◆ Documento de origen
====

Antes de nada debo advertir de mis condiciones: tras entrar en un hospital para una pequeña intervención casi ambulatoria, tuve que quedarme largos días por haber “pillado” una de esas terribles infecciones hospitalarias. Días ociosos con demasiado tiempo para pensar. Discúlpenme, pues.
En primer lugar les voy a pedir que hagan un esfuerzo de imaginación. Imaginen que un copiloto de una empresa aérea española como Vueling (la filial de bajo coste de Iberia) estrellara voluntariamente un avión para suicidarse matando, al mismo tiempo, a 149 personas. Y que después se supiera que tenía tendencias homicidas, estaba en tratamiento psiquiátrico y que el día del múltiple asesinato (no fue un accidente…) estuviera legalmente de baja. ¿Qué no habrían dicho los pulcros alemanes de esos españoles incapaces del sur? ¿Qué de dimisiones no habrían pedido? ¿Cómo pudo ser que el “sistema” y/o los procedimientos de seguridad no impidieran el disparate? Debo reconocer que lo que Bismark o Hitler no pudieron conseguir por las armas, lo ha conseguido Merkel con el dominio económico, pese a que no sepamos nada de sus muchas cajas de ahorro o que ese país tenga millones de “minijobs” que vienen a ser el colmo de la explotación, un colmo que ni el Carlos Marx más agorero hubiera siquiera imaginado.

====

◆ Datos proporcionados
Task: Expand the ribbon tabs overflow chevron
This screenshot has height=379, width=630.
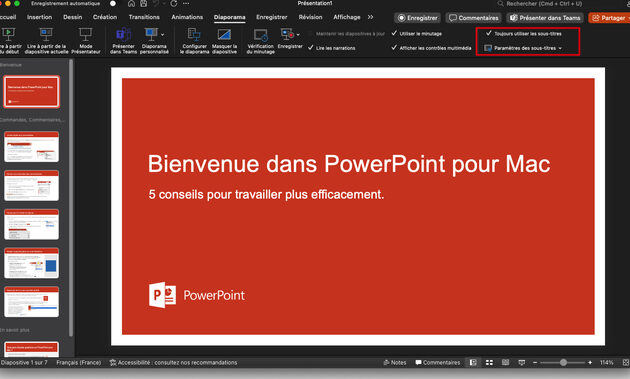Action: point(370,17)
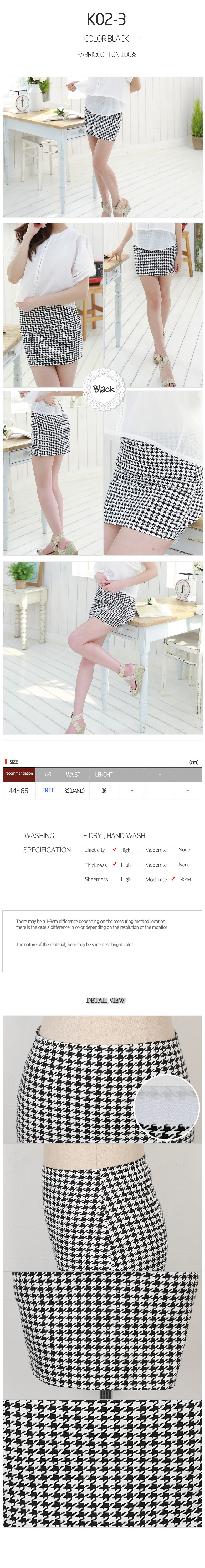Toggle Elasticity High checkbox
This screenshot has height=1568, width=205.
coord(114,849)
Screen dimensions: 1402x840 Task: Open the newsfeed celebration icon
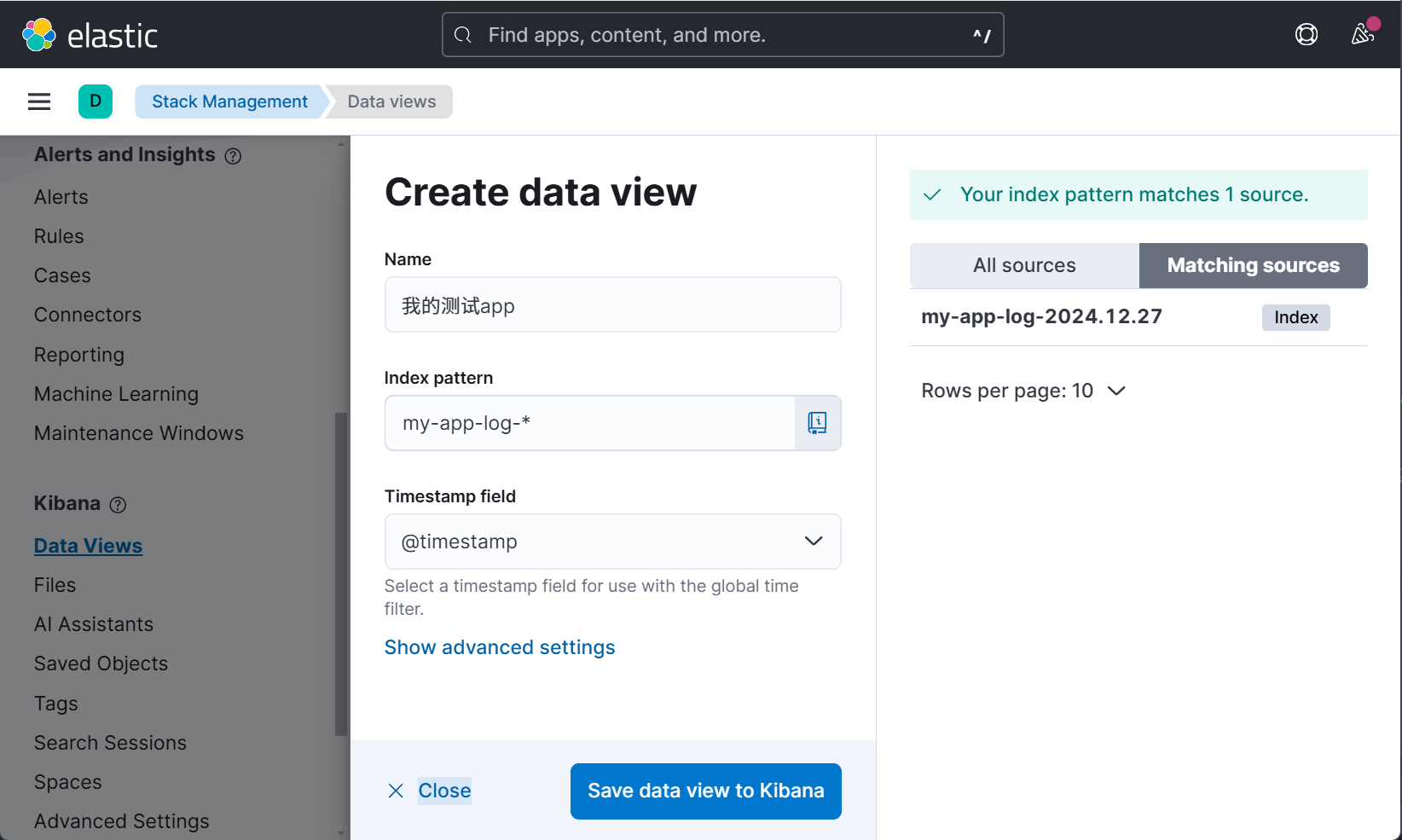pyautogui.click(x=1362, y=35)
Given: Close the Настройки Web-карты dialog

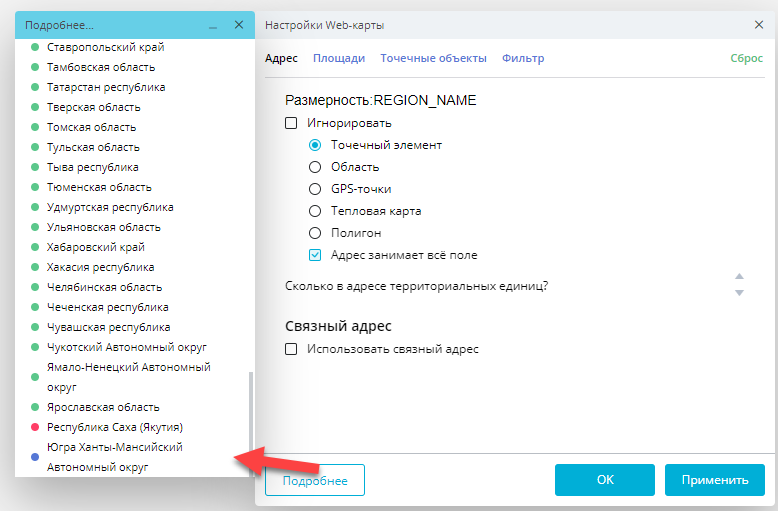Looking at the screenshot, I should coord(759,25).
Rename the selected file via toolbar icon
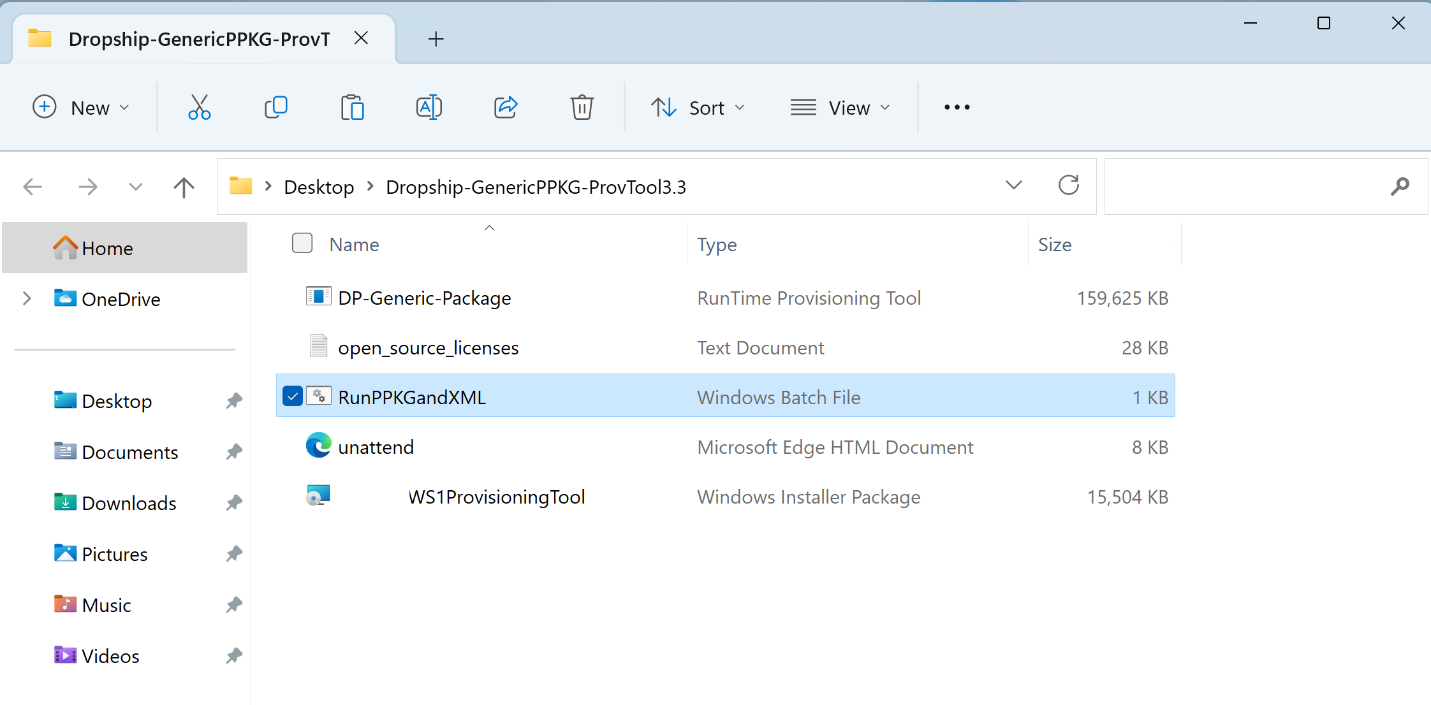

====

◆ Tarea a realizar
Transcriba íntegramente el documento de origen, respetando cada palabra y cada signo de puntuación.

◆ Resultado de la tarea
Antes de nada debo advertir de mis condiciones: tras entrar en un hospital para una pequeña intervención casi ambulatoria, tuve que quedarme largos días por haber “pillado” una de esas terribles infecciones hospitalarias. Días ociosos con demasiado tiempo para pensar. Discúlpenme, pues.
En primer lugar les voy a pedir que hagan un esfuerzo de imaginación. Imaginen que un copiloto de una empresa aérea española como Vueling (la filial de bajo coste de Iberia) estrellara voluntariamente un avión para suicidarse matando, al mismo tiempo, a 149 personas. Y que después se supiera que tenía tendencias homicidas, estaba en tratamiento psiquiátrico y que el día del múltiple asesinato (no fue un accidente…) estuviera legalmente de baja. ¿Qué no habrían dicho los pulcros alemanes de esos españoles incapaces del sur? ¿Qué de dimisiones no habrían pedido? ¿Cómo pudo ser que el “sistema” y/o los procedimientos de seguridad no impidieran el disparate? Debo reconocer que lo que Bismark o Hitler no pudieron conseguir por las armas, lo ha conseguido Merkel con el dominio económico, pese a que no sepamos nada de sus muchas cajas de ahorro o que ese país tenga millones de “minijobs” que vienen a ser el colmo de la explotación, un colmo que ni el Carlos Marx más agorero hubiera siquiera imaginado.